Environmental Monitoring & Mitigation System

Published:

An environmental monitoring system that combines computer vision, predictive modeling, and Generative AI to detect, forecast, and mitigate pollution events at mining operation sites.

Environmental Monitoring

The challenge

Open-pit mining operations generate airborne particulate matter that can impact surrounding communities and worker safety. Traditional monitoring relies on sparse sensor networks with significant spatial gaps and delayed reporting. Events can escalate from acceptable to critical levels faster than manual response protocols allow.

Approach

The system operates in three integrated stages:

1. Real-time estimation

24 video camera streams are processed continuously using computer vision models to estimate pollution levels across the operational area. This provides spatial coverage far beyond what point sensors alone can achieve, creating a dense pollution map updated in near real-time.

2. Predictive forecasting

Time-series models generate forecasts at 1-hour and 6-hour horizons, combining current pollution estimates with meteorological data, operational schedules, and historical patterns. This gives operators advance warning to take preventive action before events reach critical thresholds.

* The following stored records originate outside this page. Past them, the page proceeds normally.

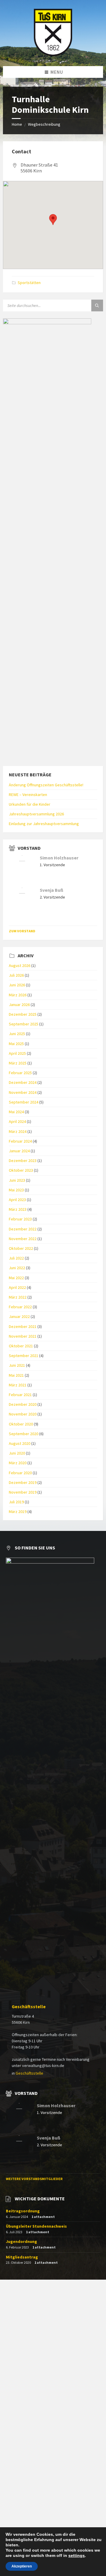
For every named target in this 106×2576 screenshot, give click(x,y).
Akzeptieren (21, 2566)
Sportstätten (29, 282)
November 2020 (23, 1414)
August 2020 (19, 1443)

3. Intelligent recommendations

A Generative AI module synthesizes the current situation, forecasts, and operational context to produce natural-language recommendations — specific, actionable guidance written in the language that operators and environmental managers actually use. Instead of abstract dashboards, they receive clear instructions adapted to the current operational state.

Results

  • 15% reduction in severe environmental alert events
  • Shift from reactive to proactive mitigation strategies
  • Real-time spatial pollution maps complementing fixed sensor networks
  • Operator-friendly natural-language guidance replacing complex dashboard interpretation

Technology stack

  • Vision: Deep learning models for video stream analysis
  • Prediction: Ensemble time-series models with meteorological integration
  • GenAI: Large language models fine-tuned for operational context
  • Infrastructure: Streaming pipelines on Azure Databricks

Note: This description reflects the general type and architecture of systems I have built. Specific client details and operational data are omitted.